De son coté, le Laboratoire d’hydraulique, d’hydrologie et de glaciologie, à l’EPF de Zurich (Martin Funk/Matthias Huss), dispose de nombreuses données sur les températures, les précipitations et le ruissellement du glacier du Rhône depuis le XIXe siècle. Il a ainsi reconstitué le bilan de masse du glacier du Rhône, à savoir la différence entre la glace accumulée durant l’hiver et la glace fondue durant l’été1. Les mathématiciens Marco Picasso et Guillaume Jouvet, de la Chaire l’analyse et de simulation numérique, dirigée par le professeur Jacques Rappaz, à l’EPF de Lausanne, conjuguent ces données à leur modèle numérique.

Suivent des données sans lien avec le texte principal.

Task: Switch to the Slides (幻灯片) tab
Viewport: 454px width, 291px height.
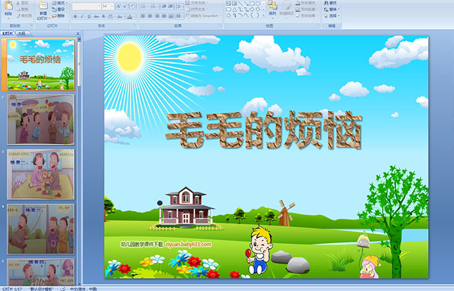Action: point(7,32)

Résultat: ils sont parvenus à faire une simulation numérique du passé et du futur du glacier sur 226 ans (voir sur http://iacs.epfl.ch/~jouvet). Les chercheurs ont retenu trois scénarios pour l’avenir. "Nous avons considéré le médian, ni trop optimiste, ni trop pessimiste", explique le doctorant Guillaume Jouvet. Celui-ci prévoit - sur cent ans - une hausse de la température régionale de 3,8 degrés et des précipitations en baisse de 6%. Ces modifications feraient alors remonter significativement l’actuelle ligne d’équilibre - qui délimite la zone d’accumulation de neige/glace et la zone de fonte - située autour de 3000 mètres. Si cette ligne s’élève, le glacier recule. Toujours pour ce scénario, la simulation indique une perte de 50% du volume en 2060 et prévoit l’extinction totale du glacier du Rhône aux alentours de 2100. "C’est la première fois qu’une simulation numérique est réalisée pour un glacier sur une aussi longue durée, en tenant compte de données très complexes", note Marco Picasso, maître d’enseignement et de recherche. En effet, si cela fait longtemps que l’humain fait des mesures sur les glaciers alpins, il n’y a que depuis peu que l’on peut effectuer des simulations numériques. Pour corroborer leur méthode, les mathématiciens travaillent même à la reconstitution d’un glacier disparu dans les Grisons. Dans ce cas, le vestige des moraines vieilles de 10 000 ans permet de retrouver la ligne d’équilibre de l’époque. Les travaux des chercheurs vont être d’une grande utilité pour tous les
milieux concernés par l’état des glaciers: du tourisme à l’agriculture, en passant par les producteurs d’énergie électrique. A noter que ce modèle numérique pourrait également être utilisé pour les calottes polaires. "Les mathématiques tiennent une place importante dans notre société. Elles nous permettent de simuler un grand nombre de phénomènes environnementaux", conclut Marco Picasso.